Story highlights
- "What are they trying to hide?" Trump tweeted
- The Presidential Advisory Commission on Election Integrity was set up to investigate voter fraud
(CNN)President Donald Trump called out the nearly 30 states expressing concerns about the legality of his administration's efforts to investigate voter fraud, asking what the states might be hiding in a tweet Saturday morning.
"Numerous states are refusing to give information to the very distinguished VOTER FRAUD PANEL. What are they trying to hide," Trump wrote.
The Trump administration's Presidential Advisory Commission on Election Integrity sent all 50 states a letter Wednesday requesting data from the their voting rolls, including the full names of registered voters, dates of birth, party registration, last four digits of Social Security numbers and voting history.
But as of Friday afternoon, at least 27 states had publicly expressed reservations or legal barriers to turning over all of the requested information, particularly with regard to the privacy of Social Security numbers, according to a CNN inquiry to all 50 states. Several others, including South Carolina and Arkansas, had not yet received the letter from commission Vice Chair Kris Kobach.
Some state officials also expressed concerns that the request was evidence of an agenda by the Trump White House and dismissed it as politically motivated posturing.
"I have no intention of honoring this request," Virginia Gov. Terry McAuliffe, a Democrat, said in a statement. "Virginia conducts fair, honest, and democratic elections, and there is no evidence of significant voter fraud in Virginia. This entire commission is based on the specious and false notion that there was widespread voter fraud last November. At best this commission was set up as a pretext to validate Donald Trump's alternative election facts, and at worst is a tool to commit large-scale voter suppression."
Mississippi Secretary of State Delbert Hosemann, a Republican, said of Kobach's letter: "My reply would be: They can go jump in the Gulf of Mexico, and Mississippi is a great state to launch from. Mississippi residents should celebrate Independence Day and our state's right to protect the privacy of our citizens by conducting our own electoral processes."
Connecticut Secretary of State Denise Merrill, a Democrat, said she would share information that is publicly available "in the spirit of transparency" while also protecting private voter information.
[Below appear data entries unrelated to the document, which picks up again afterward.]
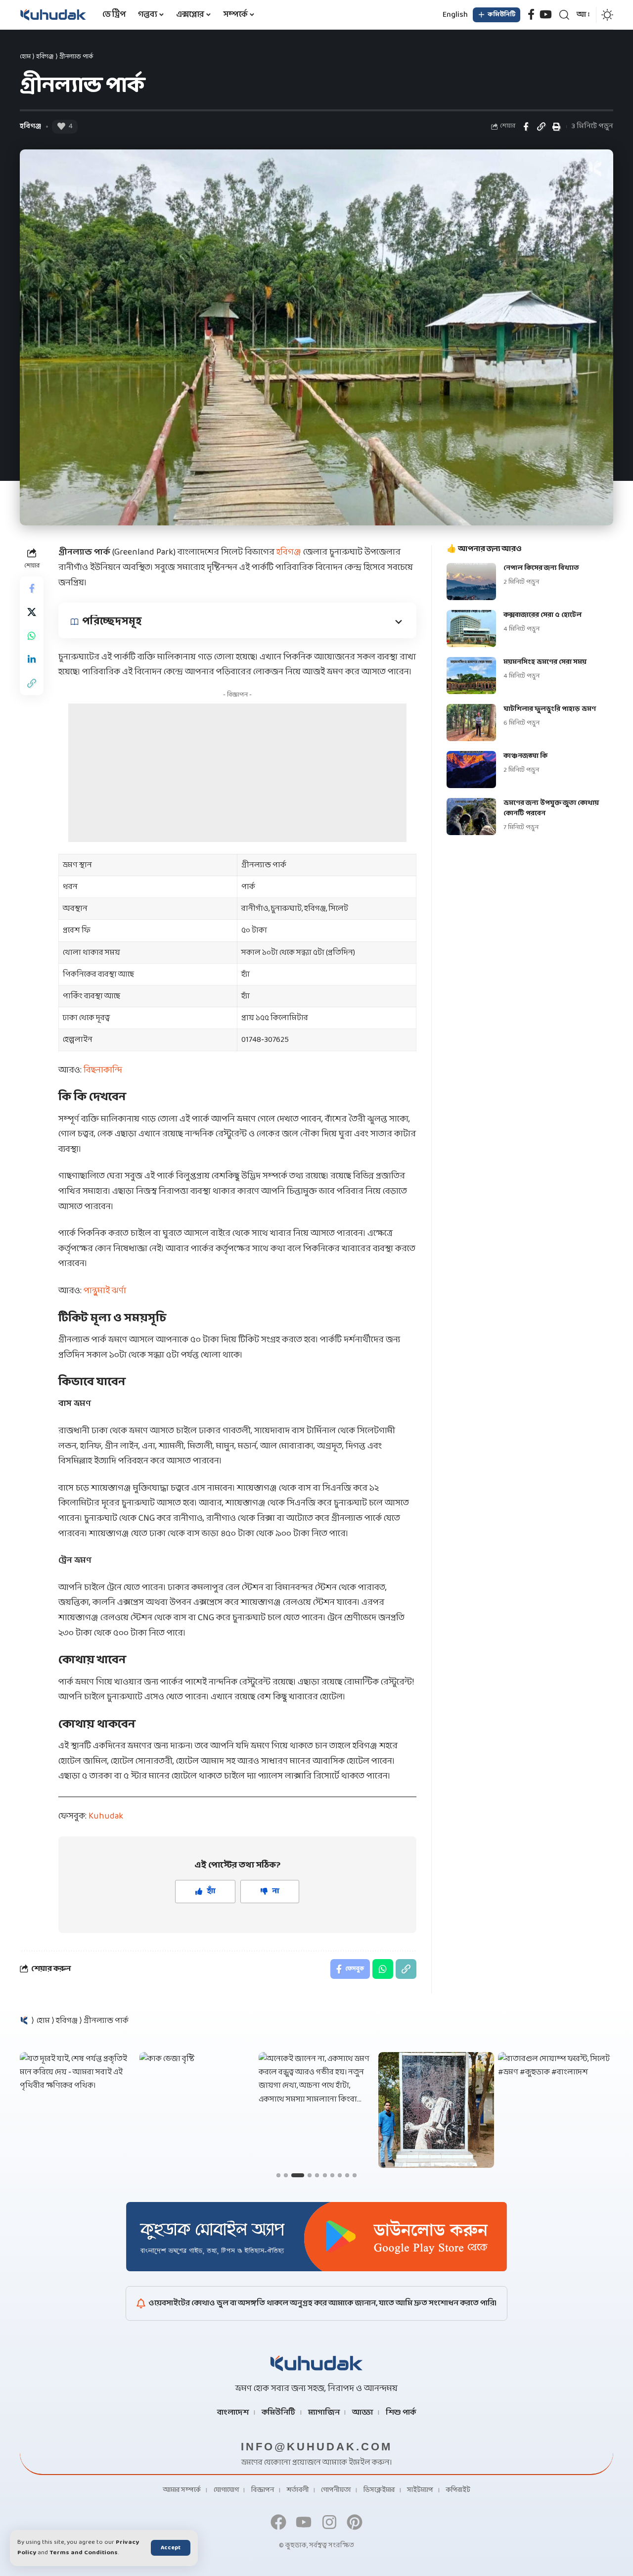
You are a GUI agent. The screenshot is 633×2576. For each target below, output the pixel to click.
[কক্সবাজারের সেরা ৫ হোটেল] (471, 628)
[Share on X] (32, 612)
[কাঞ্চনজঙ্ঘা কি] (471, 769)
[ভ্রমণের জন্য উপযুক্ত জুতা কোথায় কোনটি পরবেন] (471, 816)
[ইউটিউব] (545, 14)
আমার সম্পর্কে (182, 2490)
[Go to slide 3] (297, 2175)
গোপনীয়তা (336, 2490)
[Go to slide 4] (310, 2175)
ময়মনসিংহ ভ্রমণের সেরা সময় (545, 662)
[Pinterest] (354, 2521)
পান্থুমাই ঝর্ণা (105, 1291)
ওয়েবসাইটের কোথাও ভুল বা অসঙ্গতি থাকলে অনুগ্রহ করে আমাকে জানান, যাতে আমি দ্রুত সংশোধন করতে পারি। (322, 2303)
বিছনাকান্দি (103, 1070)
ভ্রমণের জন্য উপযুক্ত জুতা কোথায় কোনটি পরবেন (551, 808)
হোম (25, 56)
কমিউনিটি (278, 2413)
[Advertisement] (237, 772)
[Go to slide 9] (347, 2175)
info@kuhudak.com (316, 2446)
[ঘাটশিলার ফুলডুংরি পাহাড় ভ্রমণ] (471, 722)
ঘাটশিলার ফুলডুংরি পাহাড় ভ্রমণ (549, 709)
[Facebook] (278, 2521)
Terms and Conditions (83, 2552)
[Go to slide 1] (278, 2175)
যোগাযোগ (226, 2490)
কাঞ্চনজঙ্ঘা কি (525, 756)
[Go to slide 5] (317, 2175)
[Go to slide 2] (286, 2175)
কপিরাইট (458, 2490)
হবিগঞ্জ (45, 56)
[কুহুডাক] (53, 15)
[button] (170, 2548)
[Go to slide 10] (355, 2175)
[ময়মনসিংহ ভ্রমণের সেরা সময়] (471, 675)
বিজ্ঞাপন (262, 2490)
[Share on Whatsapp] (32, 636)
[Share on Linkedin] (32, 659)
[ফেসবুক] (531, 14)
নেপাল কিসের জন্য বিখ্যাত (541, 568)
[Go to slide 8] (340, 2175)
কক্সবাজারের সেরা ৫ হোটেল (542, 615)
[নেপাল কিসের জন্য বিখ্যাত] (471, 581)
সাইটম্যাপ (420, 2490)
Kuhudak (106, 1816)
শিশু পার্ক (401, 2413)
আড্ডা (362, 2413)
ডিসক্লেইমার (379, 2490)
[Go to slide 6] (325, 2175)
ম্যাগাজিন (324, 2413)
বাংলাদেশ (233, 2413)
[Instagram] (329, 2521)
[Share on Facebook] (526, 127)
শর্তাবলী (298, 2490)
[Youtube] (303, 2521)
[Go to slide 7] (332, 2175)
But she also criticized Kobach's track record and expressed concern in an ulterior motive.
"In the same spirit of transparency, we will request that the commission share any memos, meeting minutes or additional information, as state officials have not been told precisely what the commission is looking for," Merrill said. "This lack of openness is all the more concerning, considering that the vice chair of the commission, Kris Kobach, has a lengthy record of illegally disenfranchising eligible voters in Kansas."
Kobach, who is Kansas' secretary of state, backed a national cross-referencing system to allow states to check their voter rolls for overlaps, which drew criticisms that the system was too prone to allowing legitimate voters to be purged from voting systems.
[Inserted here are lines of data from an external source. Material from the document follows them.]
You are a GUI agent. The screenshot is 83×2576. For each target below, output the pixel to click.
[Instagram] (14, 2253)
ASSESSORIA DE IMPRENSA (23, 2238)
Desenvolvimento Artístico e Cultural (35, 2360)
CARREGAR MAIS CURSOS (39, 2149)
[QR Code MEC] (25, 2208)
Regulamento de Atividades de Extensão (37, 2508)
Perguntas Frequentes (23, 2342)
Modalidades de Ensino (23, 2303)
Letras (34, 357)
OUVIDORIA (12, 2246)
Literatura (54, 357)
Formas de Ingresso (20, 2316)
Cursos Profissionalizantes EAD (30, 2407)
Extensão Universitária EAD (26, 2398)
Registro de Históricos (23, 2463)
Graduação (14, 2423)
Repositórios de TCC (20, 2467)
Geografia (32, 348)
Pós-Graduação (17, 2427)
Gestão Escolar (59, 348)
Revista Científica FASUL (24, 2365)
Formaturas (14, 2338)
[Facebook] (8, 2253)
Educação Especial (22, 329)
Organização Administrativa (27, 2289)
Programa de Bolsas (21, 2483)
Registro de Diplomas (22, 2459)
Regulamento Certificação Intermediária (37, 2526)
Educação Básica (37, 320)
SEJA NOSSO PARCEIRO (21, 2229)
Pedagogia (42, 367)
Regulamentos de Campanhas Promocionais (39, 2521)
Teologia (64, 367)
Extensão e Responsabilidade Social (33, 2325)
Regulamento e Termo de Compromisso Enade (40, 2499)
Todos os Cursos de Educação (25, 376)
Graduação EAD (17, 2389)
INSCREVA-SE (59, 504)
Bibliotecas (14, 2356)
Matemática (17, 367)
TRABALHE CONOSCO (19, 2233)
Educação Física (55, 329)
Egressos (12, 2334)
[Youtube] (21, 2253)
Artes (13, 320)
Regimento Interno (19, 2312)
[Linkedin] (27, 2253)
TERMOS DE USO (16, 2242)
Kobach also fought unsuccessfully in court for the ability to require verification of citizenship on voter registration forms.
Senate Majority Leader Mitch McConnell has said he wants state governments to perform the task of wiping voters who have died or moved away off their voting rolls.
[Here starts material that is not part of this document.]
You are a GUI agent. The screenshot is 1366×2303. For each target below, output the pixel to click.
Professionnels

"This sort of thing is handled at the state level, and the Democrats always claim there's no election fraud at all," the Kentucky Republican told CNN's Jake Tapper in February. "That is, of course, not true -- election fraud does occur,"
"There's no evidence that it occurred in such a significant number that would have changed the presidential election," he added. "And I don't think we ought to spend any federal money investigating that."